V137.5 - high load?

Hi,

i’m wondering if anyone has seen high load on the version 137.5?

I’m seeing PIDS around 1,000+ and then load at 500+ … restarting seems to work for about an hour.. then loads hise again. ,

4TB WD Purple HDD - no HDD errors

Seen this happening on 2 nodes , same spec

Thanks in advance

2 Likes

Yes. Absolutely! I don’t know if it’s due to the high number of deletions, the high number of repairs, or the high number of potatoes.

3 Likes

@Alexey - you able to report this back ?

No differece between 136 and 137 software here, everything working smooth. However, there is a never seen amount of egress atm. Maybe piecestore can’t handle the high load? All my nodes are migrated to hashstore.

3 Likes

for me everything looks good too. my CPU usage just raised about 2% for 6 Nodes. And this is only due to “high” egress. All my Linux Docker nodes are in good condition

Loads look normal for me. If the load is high in ‘top’: look at the iowait/“wa” field to see if it’s high too. If so then your applications are likely waiting on your HDD. ‘iotop’ will tell you what’s going on.

2 Likes

there’s been more repair egress traffic on most of my nodes.

I had my hard drives suffering yesterday. Part of it was due to partially migrated nodes trying to run the used space file filewalker at the same time as the increased traffic

Likely yes. This is one of the reasons, why hashstore was implemented.

@ItsHass Did you migrate to hashstore? Perhaps it’s time. I would expect that the repair traffic will only rise.

Why tho? Was there a change on the satellites? I saw high amount of audits two days before the big spike, was there a manuell File Check?

The Production Cloud Global:

I think, that it might be implemented via repairs. For example, the team member uploaded their raw video to the bucket in the USA, but their colleagues editors, colorists, etc. are in Europe. To ensure quick access, file pieces must be distributed in both the USA and Europe.

3 Likes

Best simple guide to migrate ?

Additional parameters:

1 Like

machine requirements different to support hashtables/store ?

This has nothing to do with the storage node software, healthy or hashstore migration.

A few months ago we decreased the RS settings from 29/43/65/110 down to 29/46/49/70. The reduced the storage expansion factor from 65/29 to 49/29. The downside is that each file has to get repaired more often. It doesn’t happen right away because old files take months to enter the repair queue and when they do they get migrated to the new RS settings. Slowly over time the repair traffic goes up.

Last week we noticed that the repair queue of US1 has grown to the point that we do need to scale up repair workers. No customer data is at risk. Even the worst segments on the repair queue still have enough pieces to not worry about it. If we don’t scale up the repair workers this repair queue bell curve might move closer to the minimum threshold until eventually a segment gets lost. Thats why we are scaling up repair workers and keep observing the situation.

10 Likes

If it is just normal repair traffic why don’t we see the same increase on the ingress side?

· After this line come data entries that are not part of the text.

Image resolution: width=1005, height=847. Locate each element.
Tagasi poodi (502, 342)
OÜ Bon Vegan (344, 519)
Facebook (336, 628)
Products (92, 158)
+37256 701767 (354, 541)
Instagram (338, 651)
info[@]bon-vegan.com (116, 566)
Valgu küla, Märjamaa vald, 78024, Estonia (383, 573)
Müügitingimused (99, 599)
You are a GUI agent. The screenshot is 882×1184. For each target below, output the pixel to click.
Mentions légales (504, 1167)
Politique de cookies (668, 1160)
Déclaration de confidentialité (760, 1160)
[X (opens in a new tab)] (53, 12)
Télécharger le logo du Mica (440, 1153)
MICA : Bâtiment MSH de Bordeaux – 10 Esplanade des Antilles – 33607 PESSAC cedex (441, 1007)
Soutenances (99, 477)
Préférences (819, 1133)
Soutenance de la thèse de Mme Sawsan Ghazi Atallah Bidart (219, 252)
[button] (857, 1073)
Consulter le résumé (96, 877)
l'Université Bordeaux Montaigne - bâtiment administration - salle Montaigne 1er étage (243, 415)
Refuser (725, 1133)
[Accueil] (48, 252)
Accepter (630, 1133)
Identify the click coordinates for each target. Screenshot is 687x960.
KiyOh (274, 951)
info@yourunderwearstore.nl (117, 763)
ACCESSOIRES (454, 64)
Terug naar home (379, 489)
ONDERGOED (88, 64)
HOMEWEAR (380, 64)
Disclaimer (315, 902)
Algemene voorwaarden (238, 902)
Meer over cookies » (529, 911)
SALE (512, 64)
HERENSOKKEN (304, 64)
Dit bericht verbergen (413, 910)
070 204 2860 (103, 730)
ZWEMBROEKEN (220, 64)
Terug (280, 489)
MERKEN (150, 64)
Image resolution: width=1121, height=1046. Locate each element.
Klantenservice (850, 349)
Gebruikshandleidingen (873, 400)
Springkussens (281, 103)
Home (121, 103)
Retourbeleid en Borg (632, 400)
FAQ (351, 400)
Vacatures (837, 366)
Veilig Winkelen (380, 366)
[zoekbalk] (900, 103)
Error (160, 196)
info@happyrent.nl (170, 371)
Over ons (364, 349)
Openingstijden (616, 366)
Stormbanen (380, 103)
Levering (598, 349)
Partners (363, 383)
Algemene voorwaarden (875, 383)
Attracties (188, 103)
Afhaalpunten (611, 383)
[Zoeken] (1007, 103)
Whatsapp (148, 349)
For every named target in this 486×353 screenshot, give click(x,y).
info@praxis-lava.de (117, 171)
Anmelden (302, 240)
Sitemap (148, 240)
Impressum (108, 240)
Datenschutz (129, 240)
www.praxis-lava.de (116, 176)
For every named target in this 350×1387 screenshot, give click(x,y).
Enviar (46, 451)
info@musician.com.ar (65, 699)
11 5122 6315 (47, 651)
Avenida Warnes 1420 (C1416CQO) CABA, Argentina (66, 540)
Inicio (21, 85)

46/49 sounds… tight. I guess the network has been reliable enough that potentially paying for a bit more repair… is better than for-sure constantly paying SNOs for 65/29 instead of 49/29?

Fair enough.

Repairs are only replacing some pieces… but the system still has to download the minimum number to recreate them. Like if the repair system needs to replace 3 pieces of some data it still has to download 29 existing pieces to regenerate those 3.

So we probably are seeing increased ingress… it’s just small because it only covers a low count of freshly-regenerated pieces (while egress needs to always send those 29 out first)

At least that’s how it works in my head :wink: - a Storjling will correct me…

2 Likes

from 65/29 to 49/29 will be a lot of deletions.. 25% less data for all nodes

At least I know understand why my nodes have seen no growth for month. There should be better communication about such fundamental changes.

2 Likes

So you are telling us, that all that is manual labor and not automated? Isn’t that a bit problematic?